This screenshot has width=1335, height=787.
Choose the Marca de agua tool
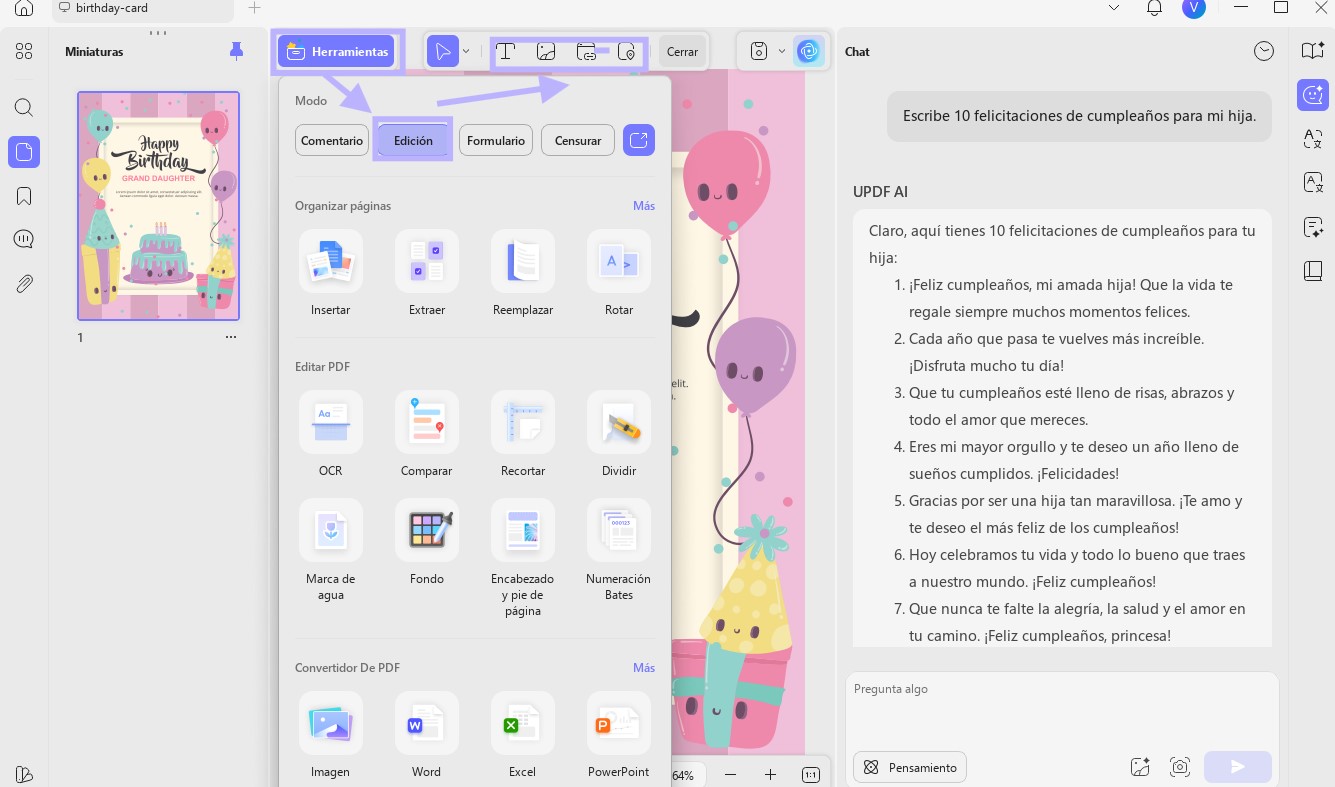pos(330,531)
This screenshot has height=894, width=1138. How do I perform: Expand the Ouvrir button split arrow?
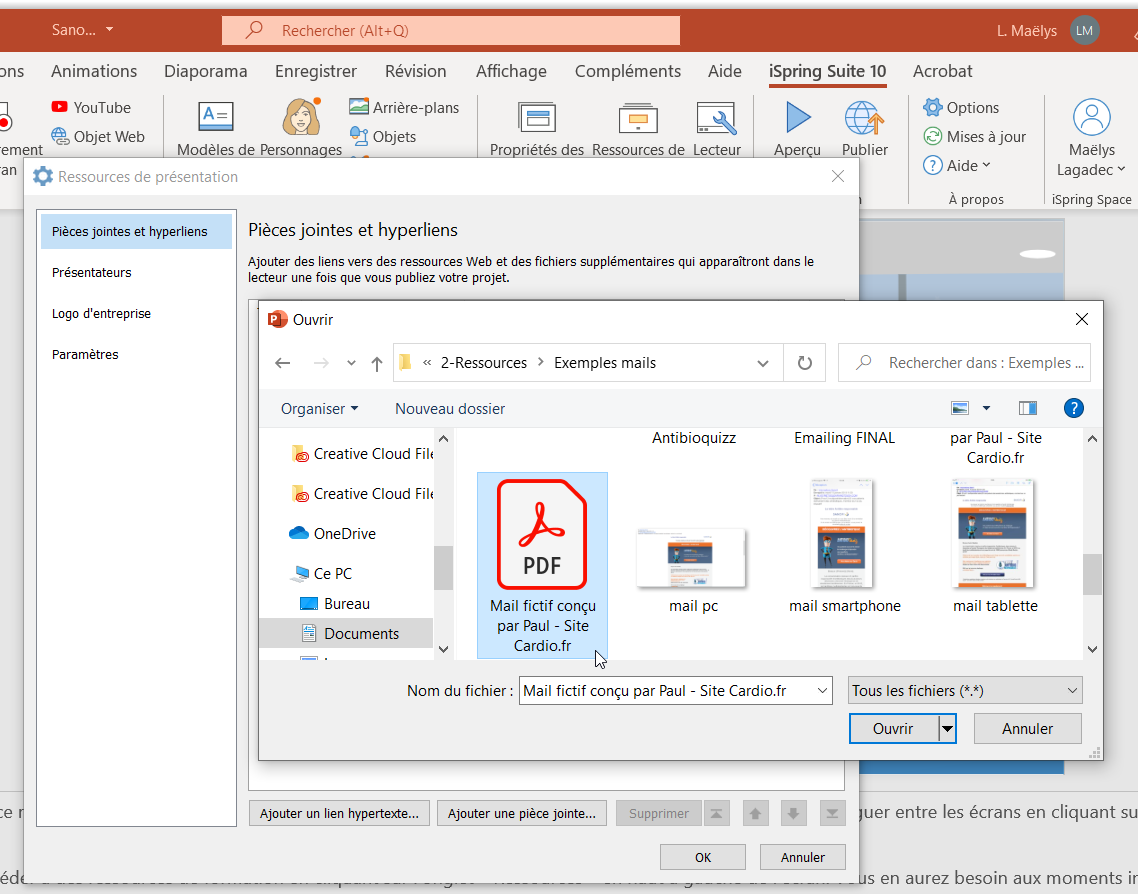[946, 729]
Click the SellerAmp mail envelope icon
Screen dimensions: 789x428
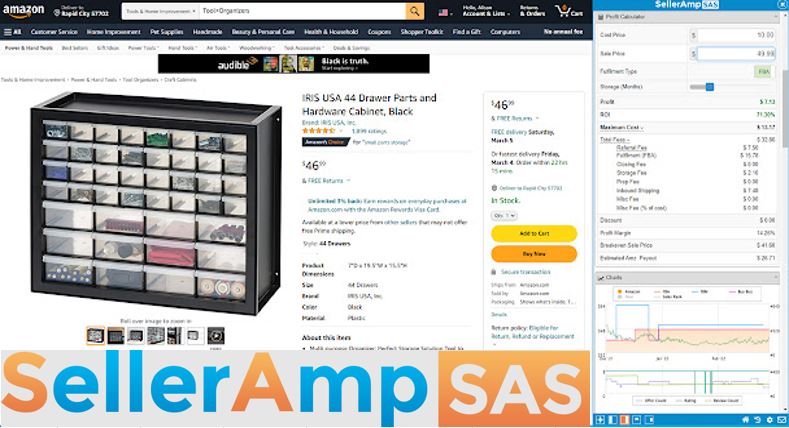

* * * * * * *

Assignment: Return the whole listing word for word. Pictures stay out of it.

Response below:
This screenshot has width=1335, height=787.
Choose the Marca de agua tool
pos(330,531)
This screenshot has height=894, width=1138. How do I perform: Expand the Ouvrir button split arrow?
[946, 729]
Click the SellerAmp mail envelope icon
Screen dimensions: 789x428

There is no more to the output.